> [ACTIVITY]: Needed from the entries below: every line that holds the word "dimensions".

Excerpts from a dataset

★ ★ ★ ★ ★

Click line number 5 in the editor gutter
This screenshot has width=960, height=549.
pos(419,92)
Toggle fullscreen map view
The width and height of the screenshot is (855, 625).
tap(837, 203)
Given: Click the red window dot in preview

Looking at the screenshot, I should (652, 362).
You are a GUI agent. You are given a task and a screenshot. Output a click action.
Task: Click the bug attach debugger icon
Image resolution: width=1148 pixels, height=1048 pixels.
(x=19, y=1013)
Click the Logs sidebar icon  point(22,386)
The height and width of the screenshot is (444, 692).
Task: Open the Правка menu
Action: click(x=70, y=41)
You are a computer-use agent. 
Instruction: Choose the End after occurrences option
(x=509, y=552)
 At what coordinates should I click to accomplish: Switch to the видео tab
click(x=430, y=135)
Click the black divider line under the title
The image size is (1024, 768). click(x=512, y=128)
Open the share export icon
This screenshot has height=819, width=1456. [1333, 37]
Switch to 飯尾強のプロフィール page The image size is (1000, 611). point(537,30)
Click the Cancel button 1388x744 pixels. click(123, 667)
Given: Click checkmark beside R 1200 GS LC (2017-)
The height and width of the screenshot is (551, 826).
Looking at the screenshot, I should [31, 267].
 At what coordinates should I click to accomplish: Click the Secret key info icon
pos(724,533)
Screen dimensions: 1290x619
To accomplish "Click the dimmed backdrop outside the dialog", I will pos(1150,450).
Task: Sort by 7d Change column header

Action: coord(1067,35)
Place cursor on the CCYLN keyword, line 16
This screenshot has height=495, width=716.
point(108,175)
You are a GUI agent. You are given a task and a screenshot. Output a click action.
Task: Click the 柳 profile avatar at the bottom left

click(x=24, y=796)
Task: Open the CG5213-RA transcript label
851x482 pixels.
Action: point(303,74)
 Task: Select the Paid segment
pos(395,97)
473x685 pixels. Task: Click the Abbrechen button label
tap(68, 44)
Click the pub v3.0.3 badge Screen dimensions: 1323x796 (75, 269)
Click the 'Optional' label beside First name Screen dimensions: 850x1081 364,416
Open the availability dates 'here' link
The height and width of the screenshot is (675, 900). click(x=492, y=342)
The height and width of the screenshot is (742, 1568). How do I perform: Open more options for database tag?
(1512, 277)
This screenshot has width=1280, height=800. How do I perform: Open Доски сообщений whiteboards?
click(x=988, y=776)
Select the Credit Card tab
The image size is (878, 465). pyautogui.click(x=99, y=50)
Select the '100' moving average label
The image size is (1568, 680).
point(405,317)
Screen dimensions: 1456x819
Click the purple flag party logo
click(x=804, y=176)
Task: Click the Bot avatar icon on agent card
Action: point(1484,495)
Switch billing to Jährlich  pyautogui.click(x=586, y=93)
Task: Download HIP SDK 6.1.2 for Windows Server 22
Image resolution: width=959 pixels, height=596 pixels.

★ ★ ★ ★ ★

> [RESULT OF THE EXERCISE]:
Screen dimensions: 1290x619
Click the pub v3.0.3 badge Screen dimensions: 1323x796 (75, 269)
Click the 'Optional' label beside First name Screen dimensions: 850x1081 364,416
Screen dimensions: 1456x819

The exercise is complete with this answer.